Here are some examples of security risks to plan for and mitigate (both technological and physical):
- Cyberattacks and network breaches
- Malware and viruses
- Theft and vandalism
- Phishing emails
8. Negative Publicity
Do you have a plan in place to manage your reputation, and do you know the biggest risks for negative publicity in your space? The example plan above outlines the steps for handling a media or reputation crisis.
Once you create a business continuity plan, your work isn't over. Continue to iterate on the plan and identify new risks that become possible over time and/or with increased experience.
Business continuity planning isn't a one-time feat. Your plans need to be constantly reassessed if you want to adequately prepare for every situation. Consider adopting a business continuity management team to oversee your continuity plans and keep them up-to-date.
Here are examples of reputation issues that can affect business continuity:
- Negative publicity
- Company layoffs
- Negative reviews
Business Continuity Management
Business continuity management oversees a business's continuity plan and makes necessary changes to it when needed.

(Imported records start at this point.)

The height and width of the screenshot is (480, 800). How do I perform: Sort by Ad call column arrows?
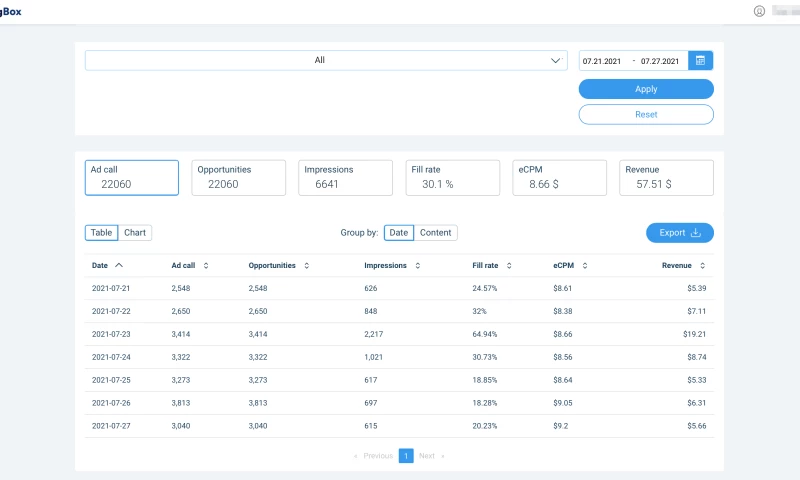tap(205, 266)
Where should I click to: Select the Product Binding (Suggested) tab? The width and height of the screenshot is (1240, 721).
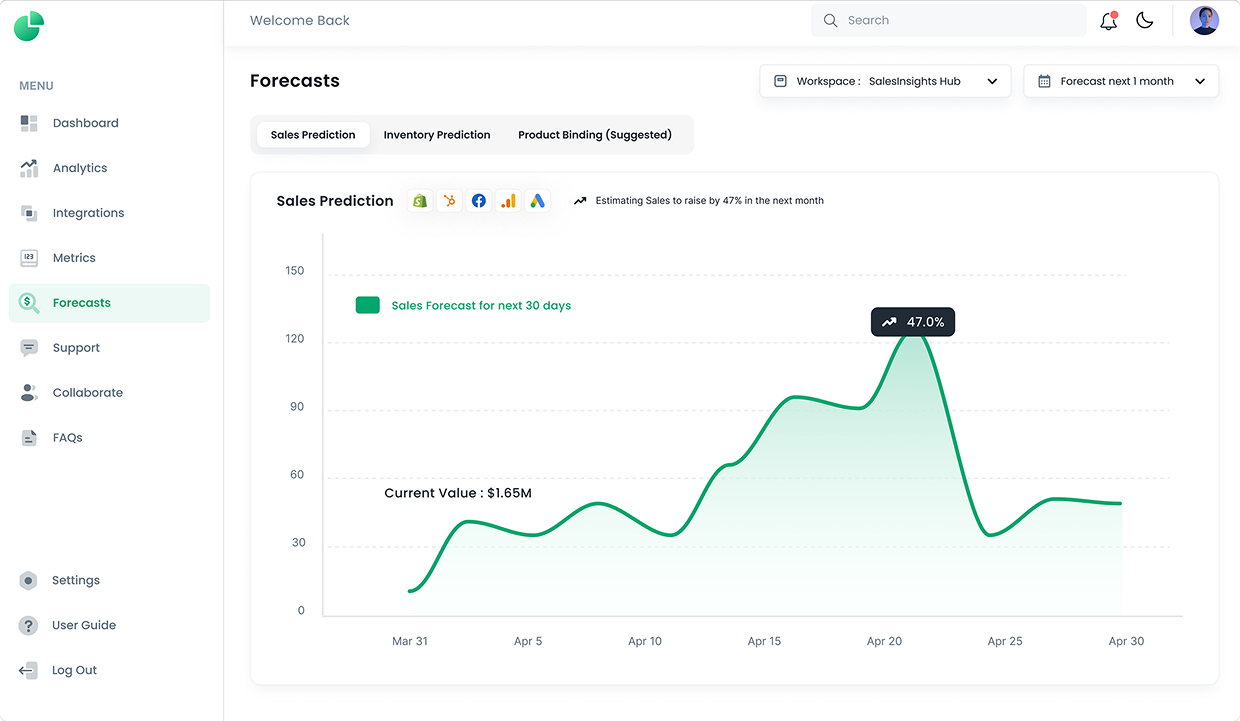pyautogui.click(x=595, y=135)
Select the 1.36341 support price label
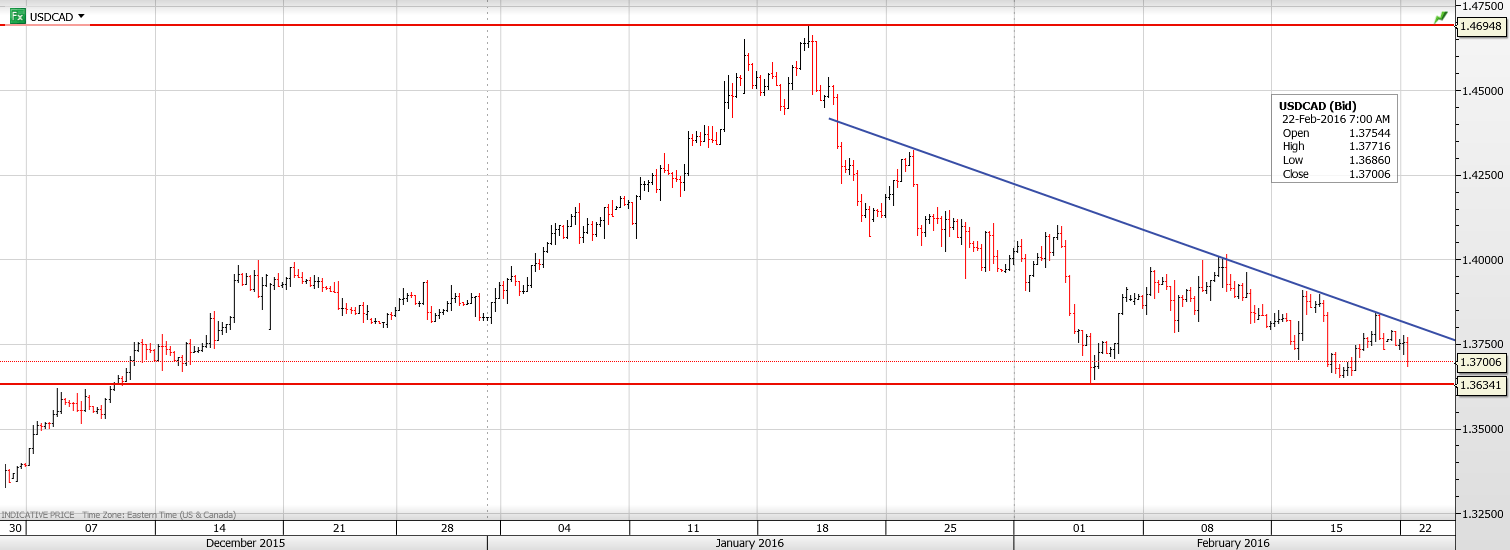Screen dimensions: 1510x550 point(1479,385)

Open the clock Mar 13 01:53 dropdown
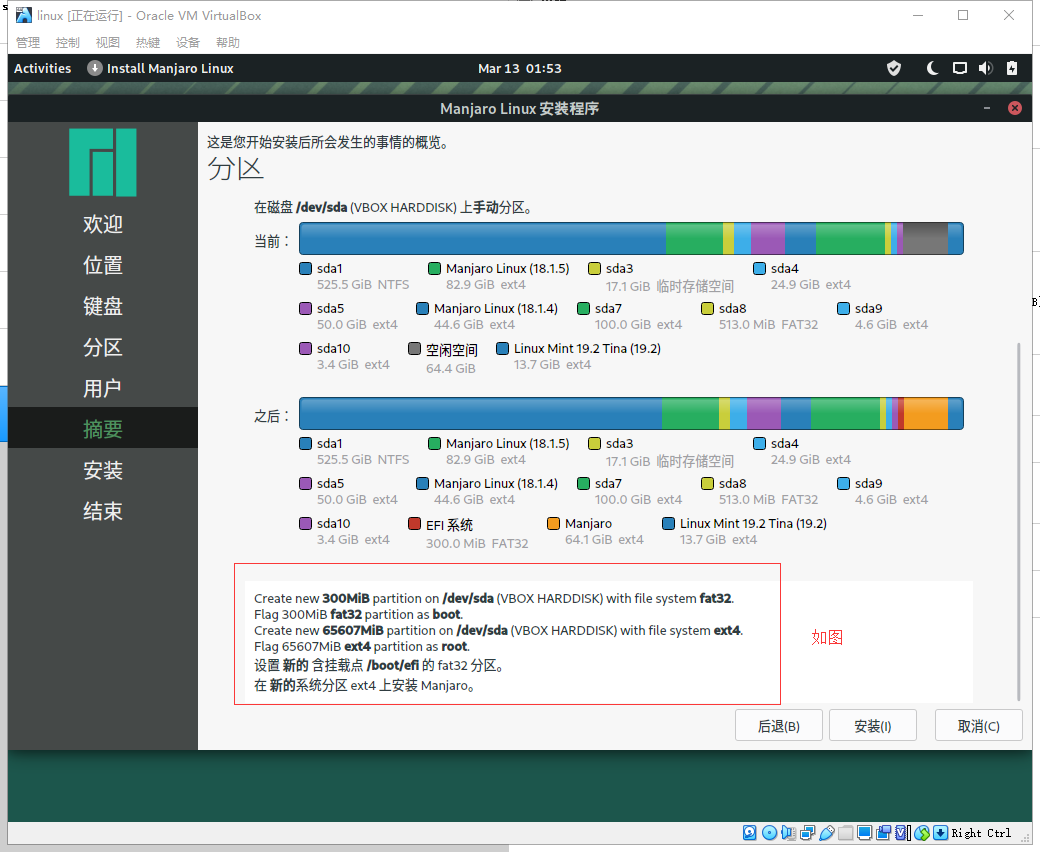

This type of management determines the potential threats to a company and how each of these threats might impact business functions. Based on these findings, business continuity management is able to tweak the company's continuity plan to address any new potential hazards.
One responsibility that business continuity management teams have is planning for disaster recovery. Disaster recovery is a component of the business continuity plan that specifically focuses on product issues. In addition to that, business continuity managment also includes crisis management, contingency planning, and emergency management.
You'll want to regularly test and adjust your plan as time goes on to make sure it's still effectice and addresses your company's needs.
Create a Business Continuity Plan Before Disaster Strikes
The more time you put into your business continuity plan, the better it's going to be. The more often you test, the stronger your plan will be, as you'll be able to quickly identify problem areas and correct them before you're forced to deal with them during a crisis.